- **DOCUMENT SOURCE**
Une autre raison encore a détourné de ces sortes de recherches. Deux de ceux qui s'étaient rendus fameux par cette entreprise de creuser la terre pour y chercher des trésors tombèrent entre les mains de leurs supérieurs, qui ne les épargnèrent pas, et ne voulurent jamais croire que ces hommes-là n'avaient rien découvert. Ils les accusèrent d'avoir trouvé des trésors, et de le nier pour ne les pas partager avec eux. On leur faisait tous les jours de nouvelles avanies sous des prétextes frivoles ; et enfin on leur fit payer les profits d'une recherche dont ils n'avaient jamais tiré aucun avantage. Ce qui se trouve d'antiquités à Alexandrie, tant en médailles qu'en pierres gravées et en autres choses semblables, se découvre, comme je l'ai déjà remarqué ci-dessus, sans creuser et seulement quand les terres sont lavées par la pluie. Si dans quelques occasions on remue la terre, on le fait sous d'autres prétextes, comme pour tirer des pierres quand on veut bâtir, etc. ; mais cela se fait sans toucher en aucune façon à ces pièces antiques qui sont debout (...)."



extrait de Voyage d'Égypte et de Nubie, par Frédéric Louis Norden (1708-1742), voyageur danois, "capitaine des vaisseaux du roi"

"Il n'y a guère de pays où la terre ait un plus grand besoin de culture qu'en Égypte" (Frédéric Louis Norden)

Extrait du jeu de données
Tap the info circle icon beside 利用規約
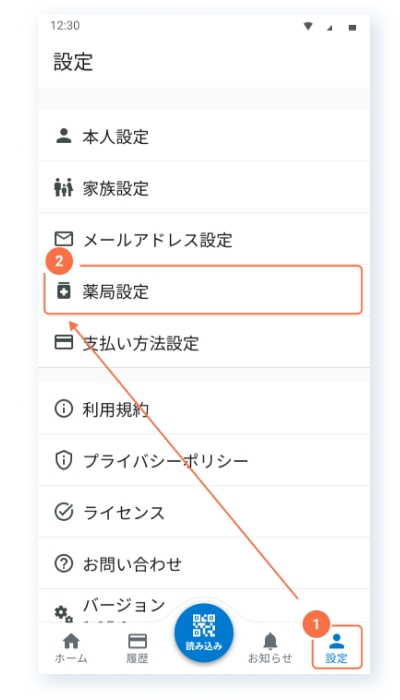Image resolution: width=400 pixels, height=700 pixels. pyautogui.click(x=63, y=408)
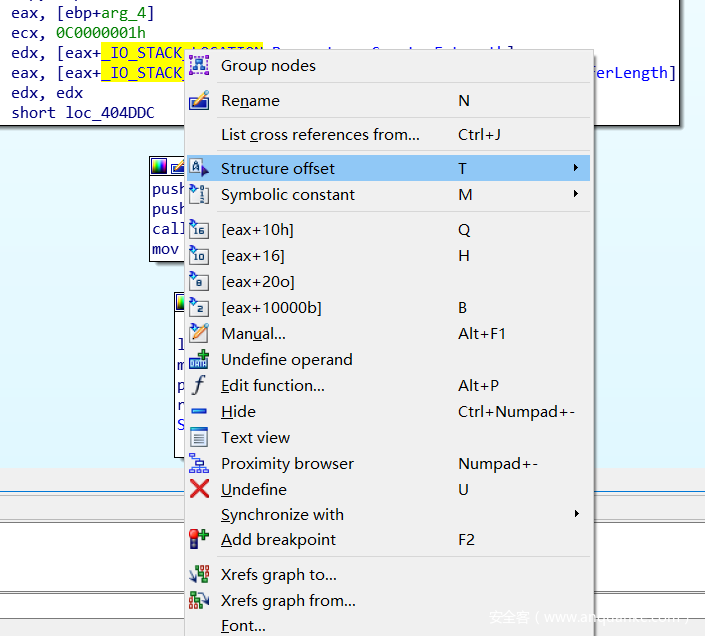This screenshot has height=636, width=705.
Task: Choose the Font... menu entry
Action: pyautogui.click(x=243, y=626)
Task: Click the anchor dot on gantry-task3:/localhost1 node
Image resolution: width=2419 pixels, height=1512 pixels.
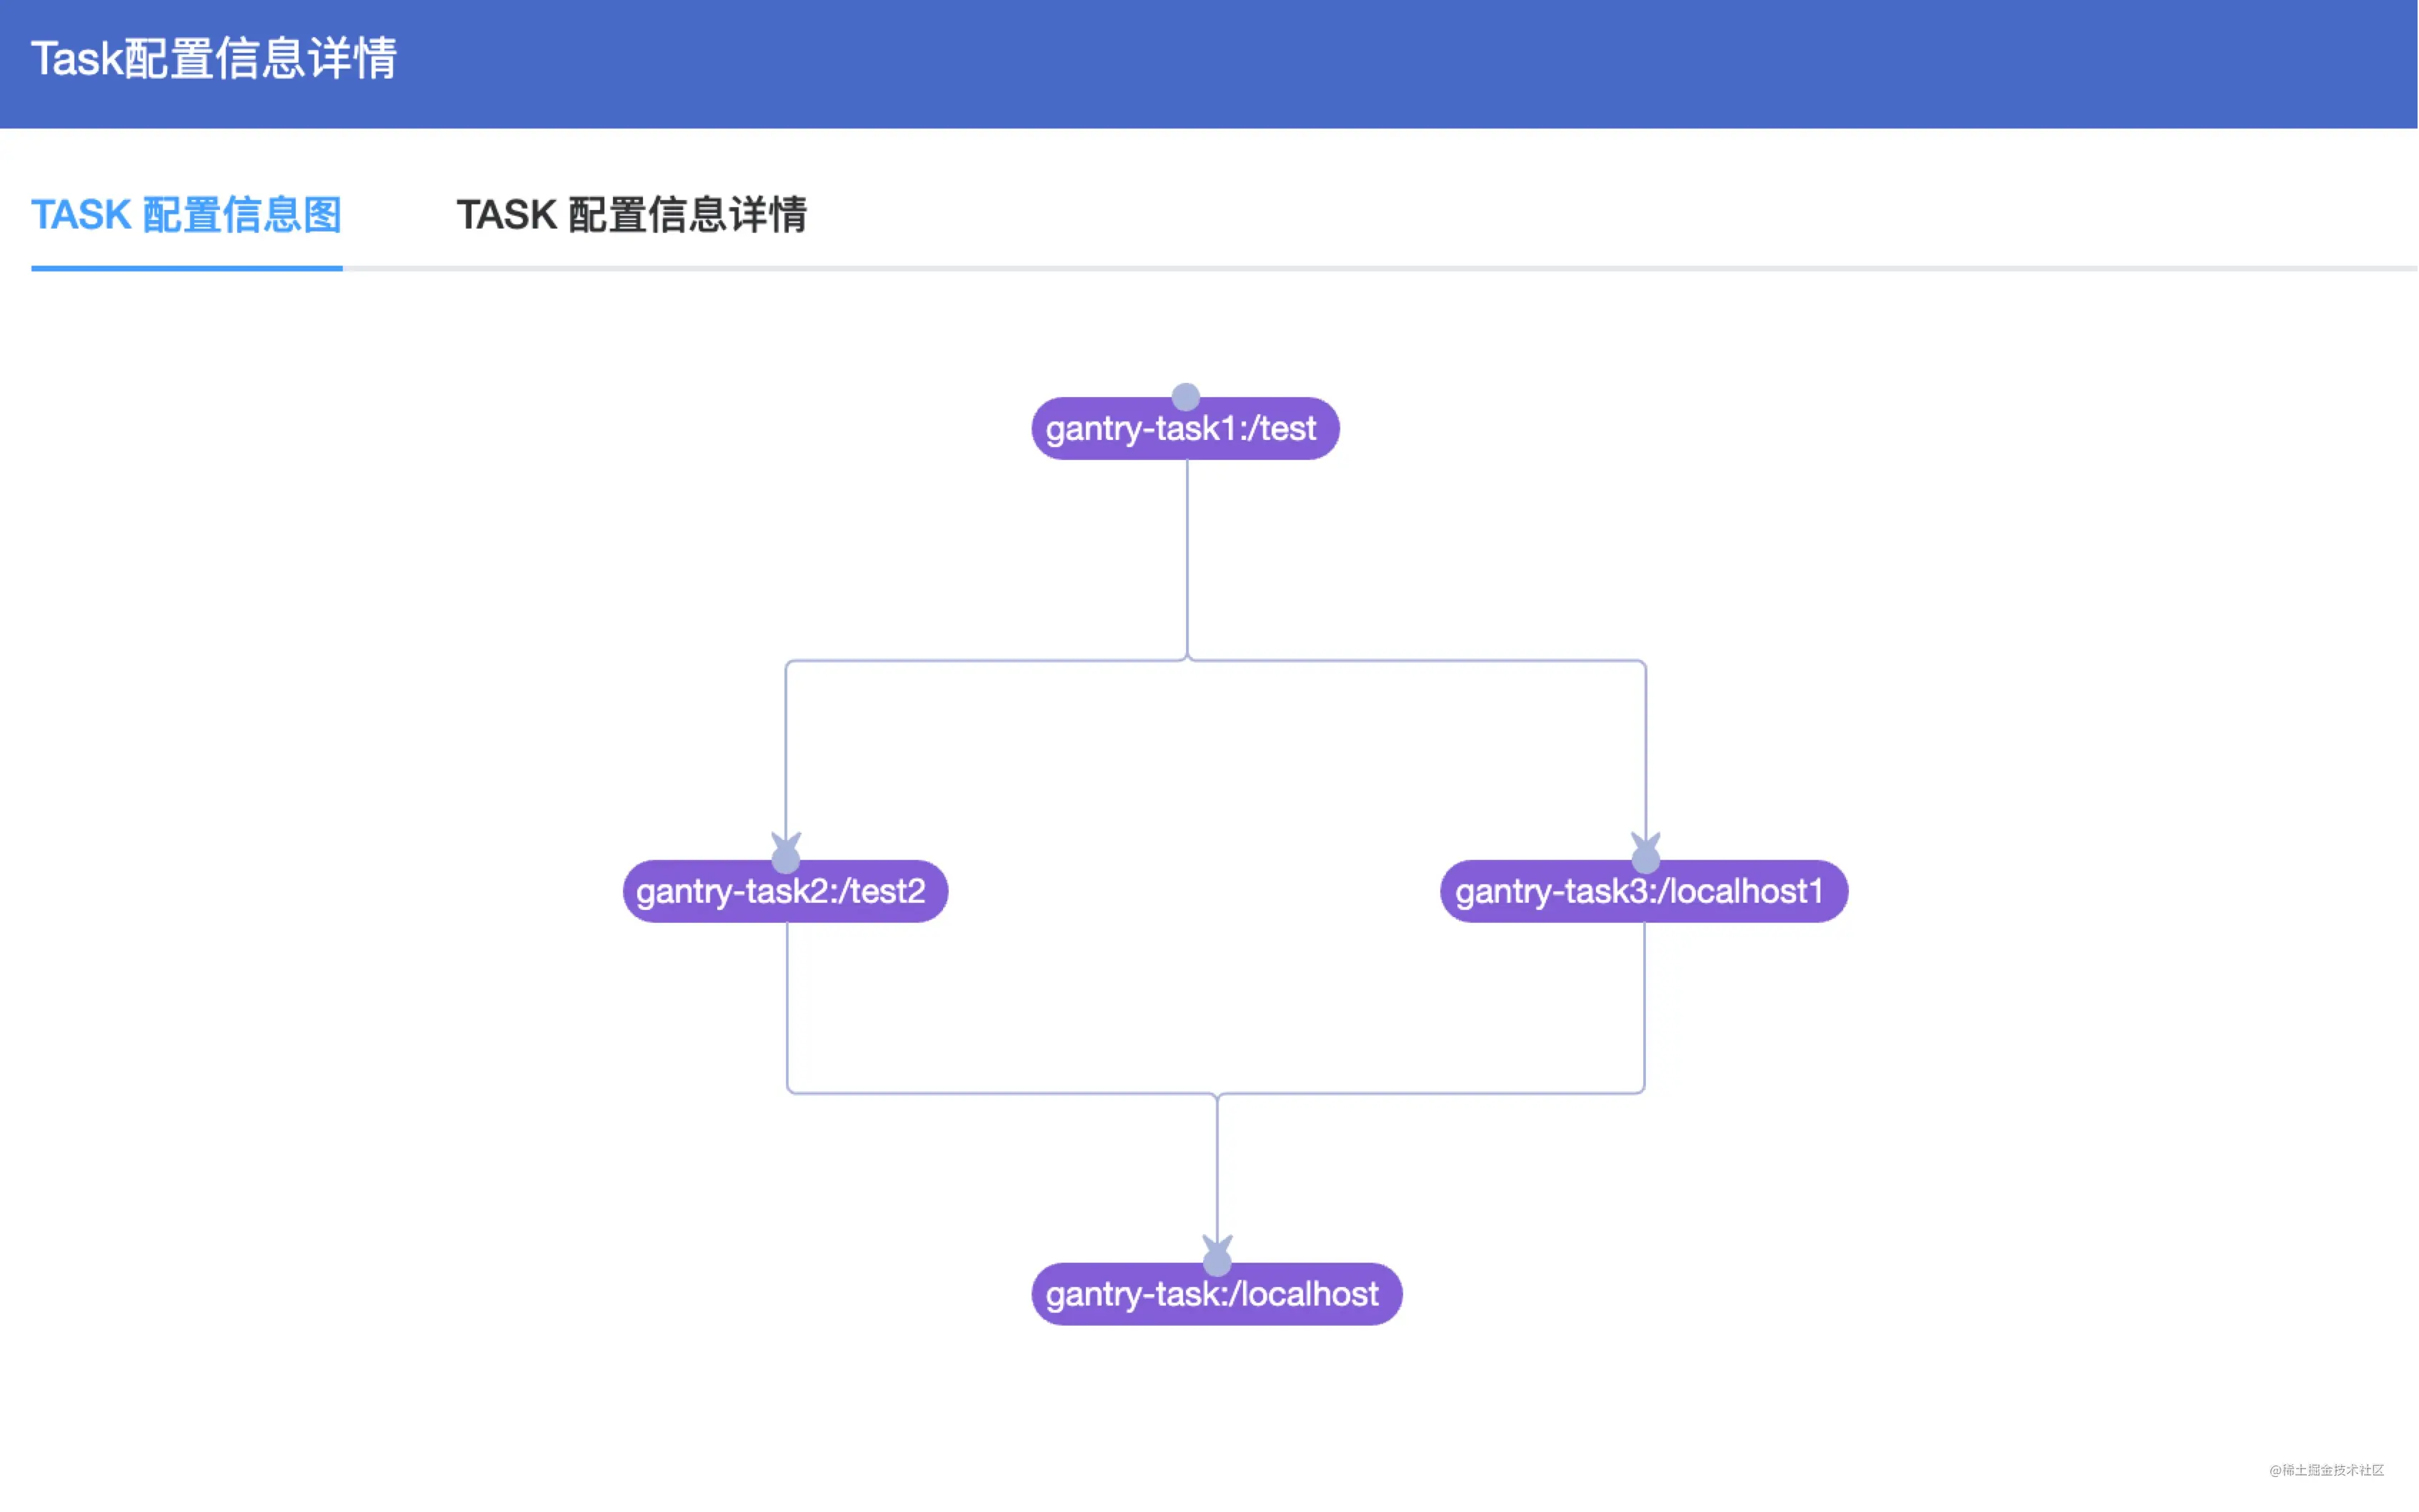Action: pyautogui.click(x=1646, y=859)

- **CONSIGNE 1**
Pouvez-vous disposer en liste numérotée les lignes des enregistrements, de celle qui contient "Task: Click the" jusqu'à la fin des enregistrements, en incluant les deux bornes, en omettant les lignes vides et en laissant les images de côté ?
- **CONSIGNE 2**
Pouvez-vous reprendre le récit de voyage en Égypte là où il s'arrête ?
Le texte et les enregistrements proviennent de sources distinctes.

- **RÉPONSE RÉDIGÉE 1**
1. Task: Click the anchor dot on gantry-task3:/localhost1 node
2. Image resolution: width=2419 pixels, height=1512 pixels.
3. Action: pyautogui.click(x=1646, y=859)

- **RÉPONSE RÉDIGÉE 2**
"J'observerai que, comme il ne pleut que rarement en Égypte, l'auteur de la nature a disposé si sagement les choses, que ce manque de pluie est heureusement remplacé par l'inondation régulière qui s'y fait, et qui y revient tous les ans. Rien n'est plus connu que cette inondation, mais aussi rien sur quoi on se méprenne davantage que sur la manière dont elle se fait, et sur la façon dont on cultive après cela la terre. Les auteurs qui ont entrepris de donner des descriptions de l'Égypte ont cru ces deux articles si généralement connus qu'ils ne sont presque entrés dans aucunes particularités : contents d'avoir dit que la fertilité du pays dérive uniquement de cette inondation annuelle du Nil, ils s'en sont tenus là ; et ce silence a donné occasion de croire que l'Égypte est un paradis terrestre où on n'a besoin ni de labourer la terre ni de la semer, tout étant produit comme de soi-même après l'écoulement des eaux du Nil. On s'y trompe bien ; et j'oserais avancer, sur ce que j'en ai vu de mes propres yeux, qu'il n'y a guère de pays où la terre ait un plus grand besoin de culture qu'en Égypte. C'est la raison qui m'a engagé à donner dans mes dessins, non seulement les diverses machines hydrauliques dont on se sert pour arroser la terre, mais encore le dessin d'une charrue dont on est obligé de faire usage pour labourer les terres aux environs de Gamase (Ghamâzah), dans la haute Égypte.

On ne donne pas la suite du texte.